Xinhua reported that on 6 March at an economic press briefing during the National People’s Congress, Zheng Zhaijie, director of the National Development and Reform Commission (NDRC), said China expects this year’s incremental GDP to exceed ¥6 trillion, a sum Beijing says will provide strong support for employment, social welfare and risk prevention.
The phrasing — an expected “GDP increment” rather than a headline growth rate — is not accidental. Officials use the incremental figure to signal the scale of new economic activity the economy must generate to meet policy goals: sustaining jobs, lifting incomes and absorbing lingering shocks from the property slump and weak external demand. For international readers, the comment is a reminder that Chinese policymakers are focused less on a single annual percentage target than on the quantum of new output needed to stabilise society and markets.
Delivering more than ¥6 trillion of new GDP will require an active policy mix. The NDRC and other ministries are likely to lean on fiscal levers such as infrastructure and targeted transfers, continued deployment of local government special bond proceeds, and fine‑tuned credit measures to support small firms and manufacturing.

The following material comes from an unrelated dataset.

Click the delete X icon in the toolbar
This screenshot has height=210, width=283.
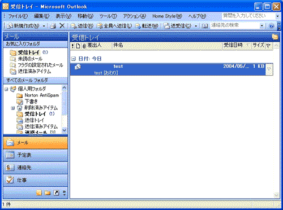pos(62,25)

Officials also emphasise “risk prevention” — a nod to the need to avoid reigniting the excesses that produced debt and property-sector problems in recent years.
If realised, the incremental growth would ease short-term pressures on employment and household incomes and reduce the urgency for more aggressive stimulus. The flip side is that hitting the number while keeping debt and moral hazard in check is difficult; much will depend on the effectiveness of targeted spending, the health of the property sector, and an uncertain global trade backdrop that could blunt export growth.

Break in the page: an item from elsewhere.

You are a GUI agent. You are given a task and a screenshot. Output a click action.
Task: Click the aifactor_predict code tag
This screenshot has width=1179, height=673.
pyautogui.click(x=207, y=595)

Zheng’s public projection, issued at the NPC, performs a political as well as an economic function: it reassures businesses and households that Beijing expects a meaningful expansion of activity this year while signalling that authorities will prioritise social stability and financial prudence. Whether the promise turns into real, sustainable momentum will be a key test of policymakers’ ability to balance short-term support with longer-term reforms.